The UAE government approved its five-year Federal Budget for 2022-2026, with a total expenditure of Dh290 billion, affirming its commitment to the medium-term fiscal framework and multi-year budgeting.
The UAE has been following a three-year budget cycle since 2008 until 2016. Starting 2017, the country adopted a five-year budget (2017-2021) cycle that included annual outlays within the medium-term framework.
The longer term financial planning at the federal level is fully aligned to the longer term strategic vision of the country while addressing the immediate social and welfare needs in the annual budget outlays.
Within the five-year budget framework, the 2022 budget has allocated Dh58.9 billion addressing the socioeconomic requirements of the nation in the next fiscal year.
While the priority has been on social development with 41.2 per cent allocated to this segment, the 2022 budget has undoubtedly laid emphasis on the post-Covid economic recovery by making generous outlays in human resources development, infrastructure, health, flexible business environment and knowledge-based economy. Education at all levels is a clear priority for the government with 26.7 per cent of spending allocated to the sector.
Despite the rising oil prices and large financial buffers, the UAE is pursuing a relatively modest expansionary fiscal stance keeping in mind longer term cyclical and structural factors that could impact the oil revenues.

[Stored listing]
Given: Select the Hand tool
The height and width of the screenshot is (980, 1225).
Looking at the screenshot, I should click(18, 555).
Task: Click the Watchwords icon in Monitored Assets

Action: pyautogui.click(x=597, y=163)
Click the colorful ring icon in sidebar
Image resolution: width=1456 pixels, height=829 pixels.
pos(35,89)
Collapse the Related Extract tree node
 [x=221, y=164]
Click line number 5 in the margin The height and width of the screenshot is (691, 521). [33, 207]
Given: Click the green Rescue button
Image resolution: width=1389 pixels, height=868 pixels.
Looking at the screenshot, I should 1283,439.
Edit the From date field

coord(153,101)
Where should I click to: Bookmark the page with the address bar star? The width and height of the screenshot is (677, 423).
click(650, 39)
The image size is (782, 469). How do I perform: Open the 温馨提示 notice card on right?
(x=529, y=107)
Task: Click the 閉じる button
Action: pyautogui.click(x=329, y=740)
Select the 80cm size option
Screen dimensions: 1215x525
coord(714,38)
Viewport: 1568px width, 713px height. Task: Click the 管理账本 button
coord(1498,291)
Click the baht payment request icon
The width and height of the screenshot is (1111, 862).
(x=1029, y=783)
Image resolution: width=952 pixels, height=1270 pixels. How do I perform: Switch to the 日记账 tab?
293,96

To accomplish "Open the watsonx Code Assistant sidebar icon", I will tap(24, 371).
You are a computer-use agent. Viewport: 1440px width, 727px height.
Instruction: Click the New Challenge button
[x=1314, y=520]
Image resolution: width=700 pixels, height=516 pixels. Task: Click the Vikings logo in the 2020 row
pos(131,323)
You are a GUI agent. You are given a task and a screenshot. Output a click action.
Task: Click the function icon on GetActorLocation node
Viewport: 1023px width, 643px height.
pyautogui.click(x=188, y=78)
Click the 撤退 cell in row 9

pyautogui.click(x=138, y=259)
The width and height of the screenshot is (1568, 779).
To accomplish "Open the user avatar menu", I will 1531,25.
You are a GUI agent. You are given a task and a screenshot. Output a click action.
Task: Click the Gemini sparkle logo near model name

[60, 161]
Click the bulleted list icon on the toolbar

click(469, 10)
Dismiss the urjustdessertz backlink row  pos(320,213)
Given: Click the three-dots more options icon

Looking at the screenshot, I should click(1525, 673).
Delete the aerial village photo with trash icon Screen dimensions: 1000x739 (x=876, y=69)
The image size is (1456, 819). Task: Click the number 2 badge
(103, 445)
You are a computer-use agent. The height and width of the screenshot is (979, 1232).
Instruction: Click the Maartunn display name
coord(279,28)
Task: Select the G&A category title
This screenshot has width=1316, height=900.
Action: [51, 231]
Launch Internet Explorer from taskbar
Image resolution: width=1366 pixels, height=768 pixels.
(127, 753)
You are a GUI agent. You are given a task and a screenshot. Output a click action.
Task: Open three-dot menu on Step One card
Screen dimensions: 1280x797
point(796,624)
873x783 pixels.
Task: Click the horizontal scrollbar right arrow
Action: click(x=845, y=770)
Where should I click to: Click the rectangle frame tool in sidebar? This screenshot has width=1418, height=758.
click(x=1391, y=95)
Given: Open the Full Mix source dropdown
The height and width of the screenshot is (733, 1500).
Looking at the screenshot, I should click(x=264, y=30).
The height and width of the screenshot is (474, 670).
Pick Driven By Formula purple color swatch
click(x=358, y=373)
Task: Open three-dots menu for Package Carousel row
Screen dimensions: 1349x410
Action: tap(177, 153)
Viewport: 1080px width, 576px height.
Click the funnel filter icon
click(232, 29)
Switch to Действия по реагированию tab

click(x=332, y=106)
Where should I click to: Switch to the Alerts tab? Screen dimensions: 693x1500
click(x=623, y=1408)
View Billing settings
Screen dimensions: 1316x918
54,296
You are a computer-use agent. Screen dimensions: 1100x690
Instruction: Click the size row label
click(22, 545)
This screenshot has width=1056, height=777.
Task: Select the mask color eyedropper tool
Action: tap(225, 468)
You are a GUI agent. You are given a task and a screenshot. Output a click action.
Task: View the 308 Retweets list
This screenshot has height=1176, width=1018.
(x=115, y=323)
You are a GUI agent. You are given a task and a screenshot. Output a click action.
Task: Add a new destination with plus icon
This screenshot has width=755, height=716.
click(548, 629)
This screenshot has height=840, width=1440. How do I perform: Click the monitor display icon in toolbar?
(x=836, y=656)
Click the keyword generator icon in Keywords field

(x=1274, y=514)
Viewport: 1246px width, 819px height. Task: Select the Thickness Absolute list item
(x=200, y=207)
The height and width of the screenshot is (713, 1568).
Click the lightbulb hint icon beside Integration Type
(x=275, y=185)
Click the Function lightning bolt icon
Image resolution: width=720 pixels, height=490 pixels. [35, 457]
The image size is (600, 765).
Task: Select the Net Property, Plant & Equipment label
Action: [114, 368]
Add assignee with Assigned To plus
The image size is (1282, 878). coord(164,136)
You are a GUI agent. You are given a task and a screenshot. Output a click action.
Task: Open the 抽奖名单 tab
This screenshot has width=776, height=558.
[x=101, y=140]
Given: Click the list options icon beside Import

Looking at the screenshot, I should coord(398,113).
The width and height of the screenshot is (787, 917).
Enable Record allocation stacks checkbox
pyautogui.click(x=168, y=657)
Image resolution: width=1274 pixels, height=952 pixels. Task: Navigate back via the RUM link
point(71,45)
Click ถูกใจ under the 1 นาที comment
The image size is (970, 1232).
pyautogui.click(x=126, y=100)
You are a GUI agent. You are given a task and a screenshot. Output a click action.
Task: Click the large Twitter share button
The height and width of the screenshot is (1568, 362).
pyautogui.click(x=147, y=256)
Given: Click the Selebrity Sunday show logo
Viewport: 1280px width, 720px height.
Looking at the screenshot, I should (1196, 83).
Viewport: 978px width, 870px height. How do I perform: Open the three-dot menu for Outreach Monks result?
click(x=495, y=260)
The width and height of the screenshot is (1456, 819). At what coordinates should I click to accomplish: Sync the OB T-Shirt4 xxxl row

**TASK A:**
Translate this sentence from the text on the UAE federal budget into Spanish: "Within the five-year budget framework, the 2022 budget has allocated Dh58.9 billion addressing the socioeconomic requirements of the nation in the next fiscal year."
**TASK B:**
Write the next few sentences of the text on the UAE federal budget, picking up after its final sentence.
The listing comes from a separate source and has no connection to the text about the UAE federal budget.

**EXERCISE RESPONSE A:**
Dentro del marco presupuestario quinquenal, el presupuesto de 2022 ha asignado 58.900 millones de dírhams para atender las necesidades socioeconómicas de la nación en el próximo año fiscal.

**EXERCISE RESPONSE B:**
During the last decade the country made significant progress in adjusting to the ‘lower-for-longer’ oil environment with a host of fiscal reforms ranging from subsidy reforms, introduction of excise taxes and the value added tax.
With a significantly diversified revenue base, the government clearly is in a comfortable position to focus on investments in economic diversification with emphasis on innovation and digitalisation.
It has been amply evident in the last few years that the fiscal vulnerabilities have risen across GCC with the decline in oil prices, calling for measures such as diversification of government revenues and selective spending retrenchment while preparing for unexpected increase in contingent liabilities arising from public sector, government related entities (GREs), public-private partnership investment (PPPs) and a non-oil private sector that relies largely on derived demand from oil sector.
In this context, the balanced medium-term approach to budgeting adopted by the UAE could work as a template for most oil/commodity exporters to address the ups and downs in government revenues from cyclical and structural factors, ranging from a sustained low global economic growth to energy transition affecting demand for fossil fuels.